Nearly 40 percent of Alabama’s COVID-19 deaths have been among long-term care facility residents. As of Monday, 107 long-term care facility residents have died from the virus, according to the Alabama Department of Public Health.
The 107 reported deaths among long-term care facility residents account for 36.1 percent of the state’s 296 COVID-19 deaths, as of Monday, May 4. Long-term care facilities include both nursing homes and assisted-living facilities.
It’s not clear how many of the deaths are linked to nursing homes and how many are linked to assisted-living facilities.
The number of deaths has not been regularly released by the Alabama Department of Public Health, but it comes as several nursing homes in the state have experienced serious outbreaks — including facilities in Mobile, Alexander City and Hoover.
At least 19 deaths — 17 of which were residents — have been linked to one facility in Mobile County. Two employees at that facility have also died.
The Alabama Nursing Home Association said Sunday that it is aware of at least 85 member facilities with reported cases in 43 counties. The association represents 94 percent of the state’s nursing homes but not assisted living facilities.
“The significant increase in numbers you’re seeing in Alabama reinforces how vulnerable residents and staff of long-term care facilities are to the spread of this virus,” said Lori Smetanka, the executive director of The National Consumer Voice for Quality Long-Term Care, a group that advocates for long-term care facility residents.
As of Monday afternoon, at least 1,313 long-term care facility residents and employees have tested positive for COVID-19. Of those, 798 are residents and 515 are employees. The number of confirmed cases among residents has increased from 526 on April 26, and among employees from 359 cases on April 26.
“From what we’ve observed in other states around the country, it seems like nursing home peaks trend behind general population peaks,” John Matson with the Alabama Nursing Home Association said Sunday of the rising number of cases. “We knew once Alabama peaked that nursing homes would not be out of the woods yet.”
Speaking to APR Sunday, Matson attributed the new cases, at least in part, to more widespread testing.
“It’s getting better, but we’re still not where we want to be,” Matson said. “I’m not casting any blame on the Alabama Department of Public Health. They’ve worked with us hand-in-hand. But when there’s just not enough tests available, there are not enough tests available.”
In recent weeks, those who are hospitalized, health care workers and long-term care facility residents and employees have been given priority for testing. Nursing homes have also found private labs to test their residents.
“One thing I think this is illustrating is what we’ve been trying to say all along: This is very serious, especially for people who are elderly and with multiple medical conditions. And those are nursing home residents,” Matson said. “That’s why we were so vigilant in the first place.”

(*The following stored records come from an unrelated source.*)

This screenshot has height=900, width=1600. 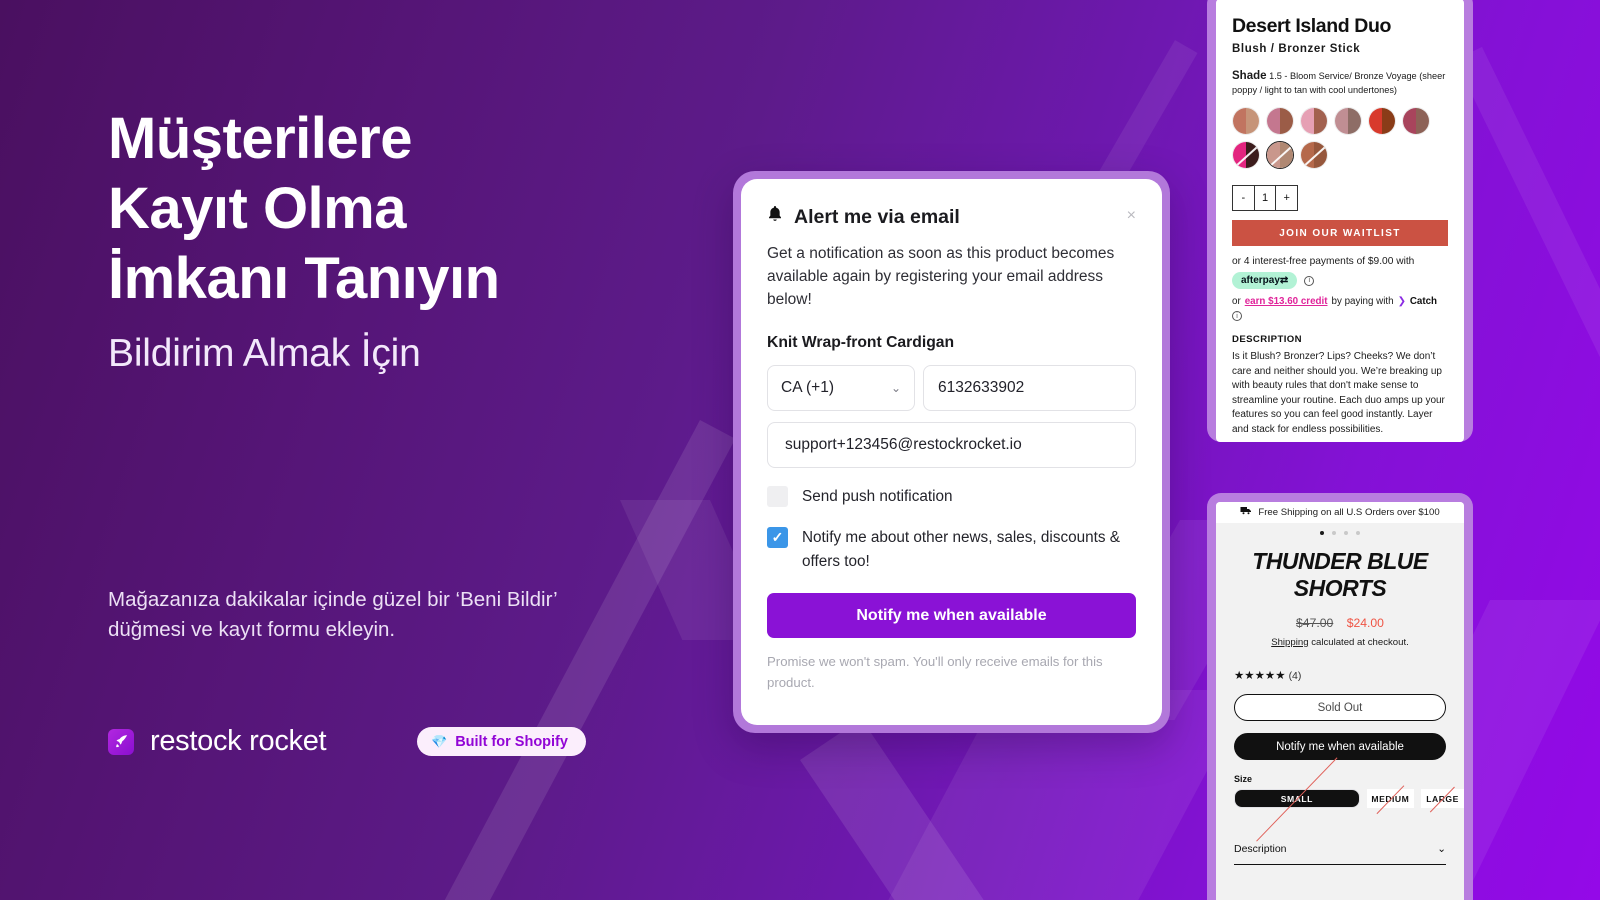 I want to click on diamond-icon: 💎, so click(x=440, y=742).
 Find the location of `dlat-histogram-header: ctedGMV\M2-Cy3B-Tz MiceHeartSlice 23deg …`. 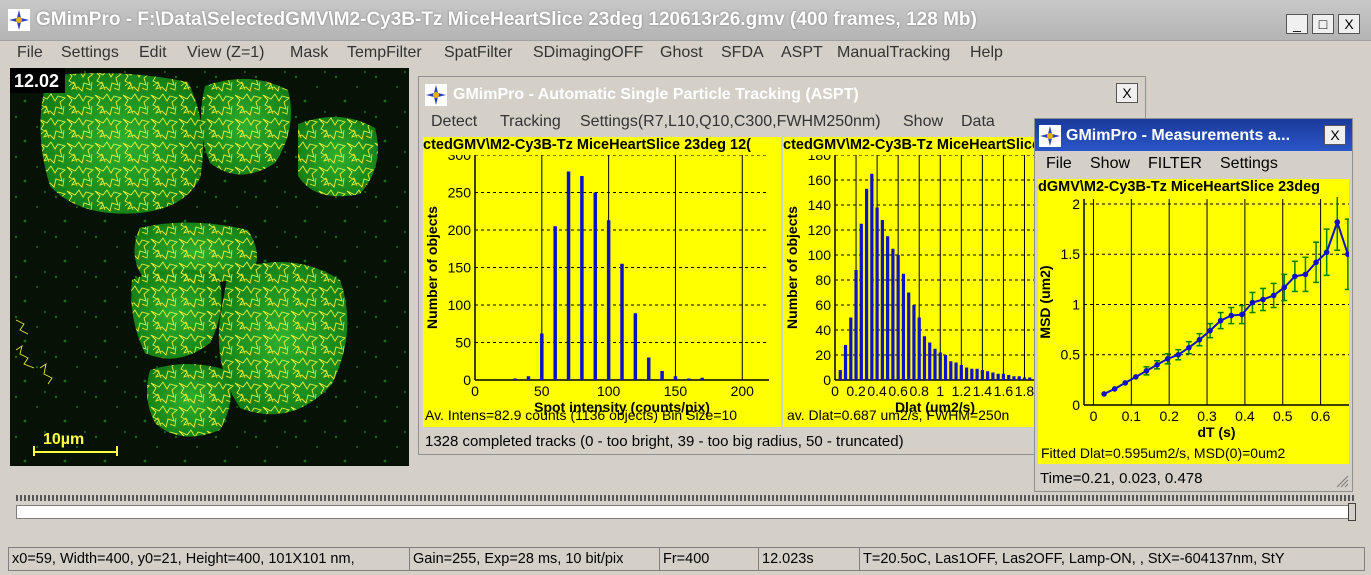

dlat-histogram-header: ctedGMV\M2-Cy3B-Tz MiceHeartSlice 23deg … is located at coordinates (909, 145).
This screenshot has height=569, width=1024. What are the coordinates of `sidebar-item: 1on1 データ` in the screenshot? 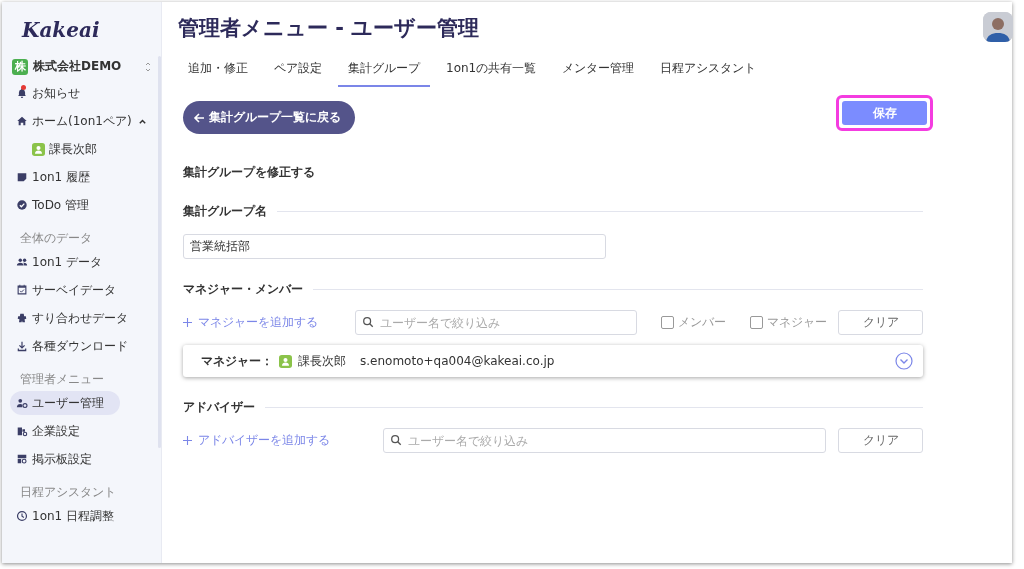 It's located at (65, 262).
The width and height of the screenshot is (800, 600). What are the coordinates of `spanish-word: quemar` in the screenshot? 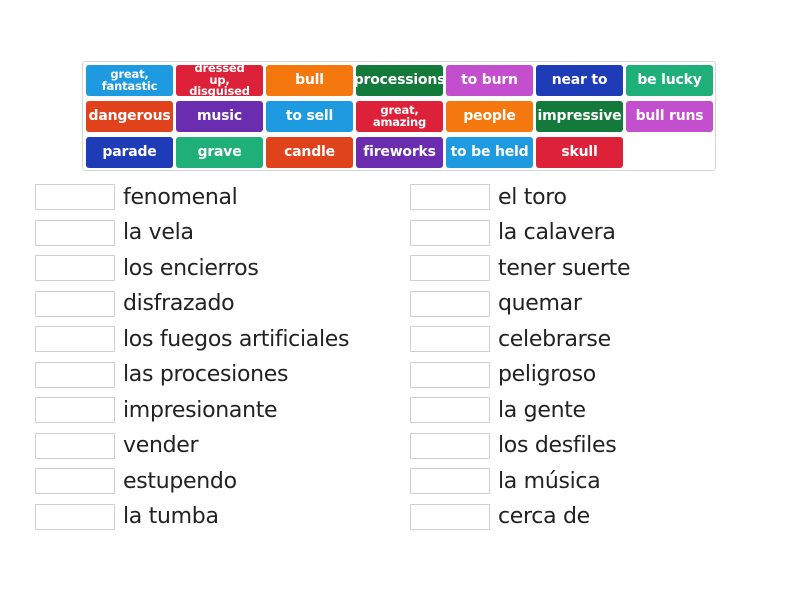 It's located at (540, 304).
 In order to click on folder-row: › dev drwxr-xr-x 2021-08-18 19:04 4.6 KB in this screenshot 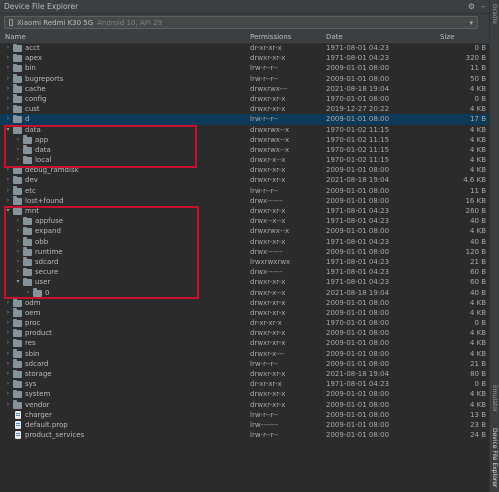, I will do `click(244, 180)`.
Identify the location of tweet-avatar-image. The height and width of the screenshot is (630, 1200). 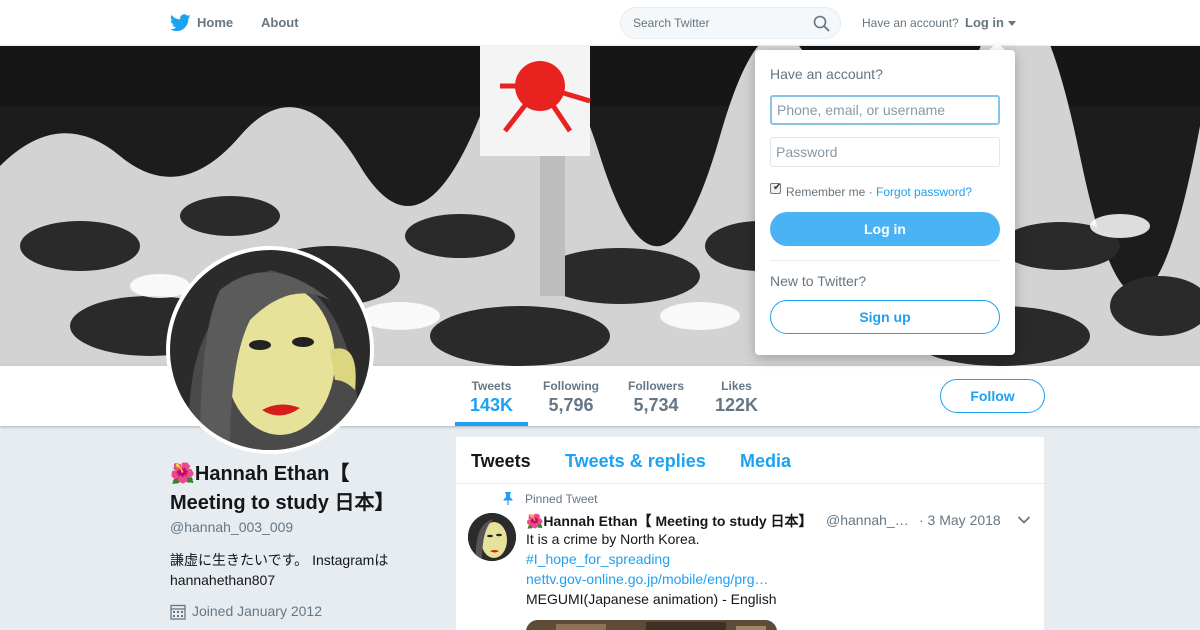
(492, 537).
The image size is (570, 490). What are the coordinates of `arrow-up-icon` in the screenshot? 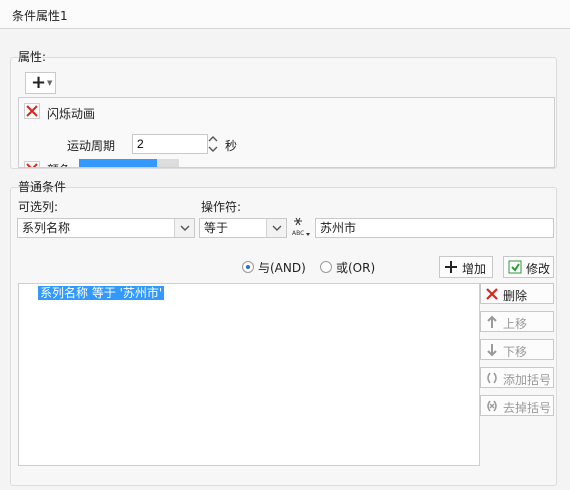 It's located at (492, 322).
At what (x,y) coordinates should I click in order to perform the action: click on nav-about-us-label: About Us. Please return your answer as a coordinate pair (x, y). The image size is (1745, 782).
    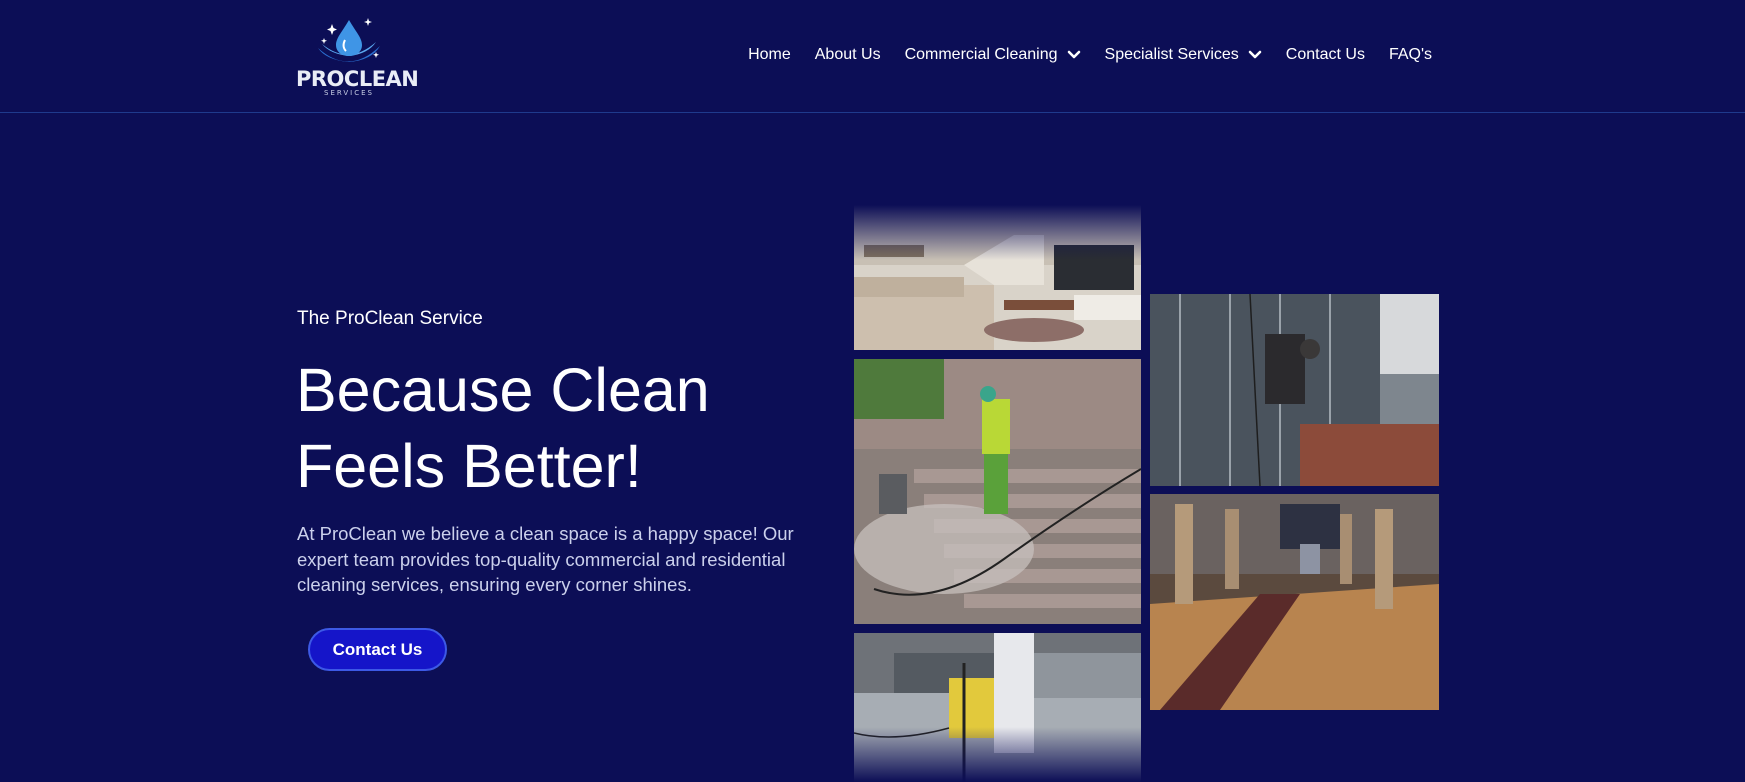
    Looking at the image, I should click on (848, 54).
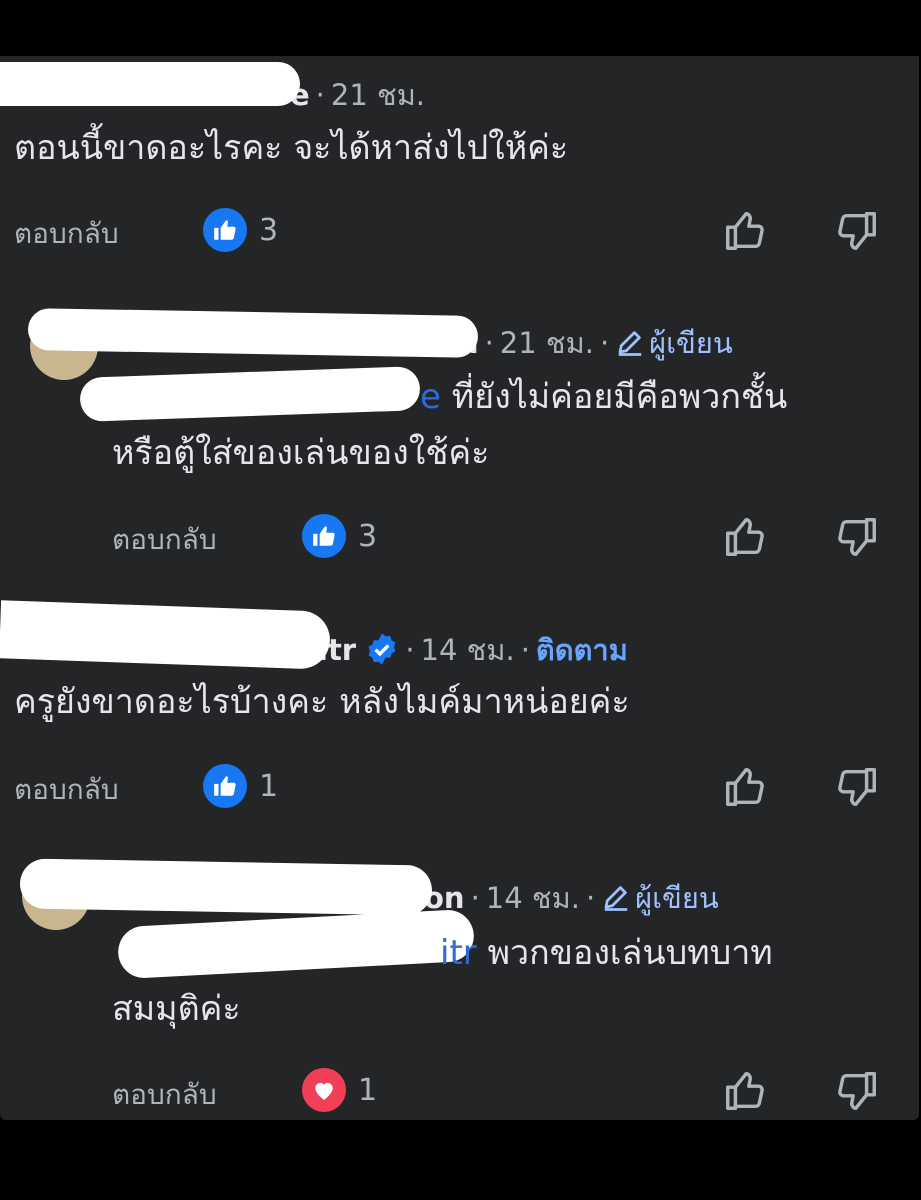 This screenshot has height=1200, width=921. What do you see at coordinates (324, 1090) in the screenshot?
I see `heart-icon` at bounding box center [324, 1090].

Some nursing homes in the state, Matson said, have been given special authorization to test all of their residents, and they’ve found many positive cases who were asymptomatic.
“The problem we’ve had with testing is that under CDC guidelines, you didn’t give priority for someone who was asymptomatic and elderly,” Matson said. “You were only giving access to testing to people who were symptomatic and elderly. You’ve got to know if someone is positive or negative because they could very well be positive but exhibit no symptoms.”
In mid-April, specialized teams with the Alabama National Guard began assisting nursing homes in the state with disinfection and containment. The special teams were dispatched to train staff on the techniques of donning and doffing personal protective equipment.
The Alabama Department of Public Health has said available resources and need will dictate the number and frequency of disinfection missions the Alabama National Guard teams perform, and the National Guard will continue to provide this service for the duration of the pandemic.
Smetanka echoed Matson’s call for still more testing.
“Each state needs a coordinated plan to combat the spread of COVID in long-term care facilities, which should include the use of state-level strike teams, widespread testing of all residents and staff, and greater accountability on the implementation of proper infection control procedures within facilities,” Smetanka said.
The rising death toll in long-term care facilities comes as the federal government is considering rolling back infection control requirements in nursing homes. Nationally, more than 16,000 long-term-care residents and staff have died of COVID-19, according to a USA TODAY analysis.
In Alabama, about 77 percent of COVID-19 deaths have been age 65 and older. But 20 percent of the deaths have been between the ages of 50 and 64. At least 3 percent of the 296 deaths have been among those ages 26 to 49.